:: The data ::
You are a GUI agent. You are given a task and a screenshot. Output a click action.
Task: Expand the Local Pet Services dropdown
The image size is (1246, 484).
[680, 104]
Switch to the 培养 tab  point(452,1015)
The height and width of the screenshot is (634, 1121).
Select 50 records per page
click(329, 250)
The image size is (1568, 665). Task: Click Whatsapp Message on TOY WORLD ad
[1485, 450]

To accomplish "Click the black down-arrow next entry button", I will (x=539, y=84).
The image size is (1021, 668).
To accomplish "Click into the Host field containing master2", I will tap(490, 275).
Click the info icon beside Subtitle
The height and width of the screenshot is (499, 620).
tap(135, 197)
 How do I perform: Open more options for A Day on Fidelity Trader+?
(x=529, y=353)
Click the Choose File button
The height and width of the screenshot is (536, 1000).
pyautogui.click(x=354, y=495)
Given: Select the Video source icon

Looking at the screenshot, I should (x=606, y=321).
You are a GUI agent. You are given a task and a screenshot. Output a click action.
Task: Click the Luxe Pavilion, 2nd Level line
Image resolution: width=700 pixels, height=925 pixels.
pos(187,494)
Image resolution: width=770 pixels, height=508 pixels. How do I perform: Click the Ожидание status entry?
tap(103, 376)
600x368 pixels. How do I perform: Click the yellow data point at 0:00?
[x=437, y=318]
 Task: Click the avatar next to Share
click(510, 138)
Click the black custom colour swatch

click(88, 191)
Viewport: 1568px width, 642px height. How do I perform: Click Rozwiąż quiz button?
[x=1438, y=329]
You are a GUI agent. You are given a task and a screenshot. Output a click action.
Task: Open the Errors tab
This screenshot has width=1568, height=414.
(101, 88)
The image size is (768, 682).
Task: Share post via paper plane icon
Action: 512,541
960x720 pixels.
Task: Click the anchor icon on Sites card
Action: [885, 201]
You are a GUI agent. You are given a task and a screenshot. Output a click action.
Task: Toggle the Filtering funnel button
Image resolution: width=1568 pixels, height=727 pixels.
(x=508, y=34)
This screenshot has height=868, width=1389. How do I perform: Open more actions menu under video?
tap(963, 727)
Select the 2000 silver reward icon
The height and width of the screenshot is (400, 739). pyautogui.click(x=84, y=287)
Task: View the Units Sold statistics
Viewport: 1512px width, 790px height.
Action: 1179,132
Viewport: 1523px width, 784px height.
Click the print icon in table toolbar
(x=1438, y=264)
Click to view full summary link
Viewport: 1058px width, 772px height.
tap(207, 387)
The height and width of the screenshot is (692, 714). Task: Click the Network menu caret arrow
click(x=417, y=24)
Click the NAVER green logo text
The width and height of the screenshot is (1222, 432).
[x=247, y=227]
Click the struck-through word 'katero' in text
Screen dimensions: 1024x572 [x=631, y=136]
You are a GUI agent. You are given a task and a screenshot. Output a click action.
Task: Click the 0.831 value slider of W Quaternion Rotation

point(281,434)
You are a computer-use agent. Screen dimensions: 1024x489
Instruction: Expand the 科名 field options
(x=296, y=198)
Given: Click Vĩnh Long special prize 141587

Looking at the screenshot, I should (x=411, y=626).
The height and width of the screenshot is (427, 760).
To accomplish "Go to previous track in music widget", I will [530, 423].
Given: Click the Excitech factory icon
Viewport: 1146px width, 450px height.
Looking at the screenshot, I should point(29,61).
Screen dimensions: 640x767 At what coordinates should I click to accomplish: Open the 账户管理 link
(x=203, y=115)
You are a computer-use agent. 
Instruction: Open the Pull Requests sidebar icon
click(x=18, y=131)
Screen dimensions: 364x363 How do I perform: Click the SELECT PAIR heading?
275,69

:: What is expected ::
Go through the material and copy out every line with "computer" in it.

:: Solution to this problem ::
You are a computer-use agent. Screen dimensions: 1024x489
You are a computer-use agent. 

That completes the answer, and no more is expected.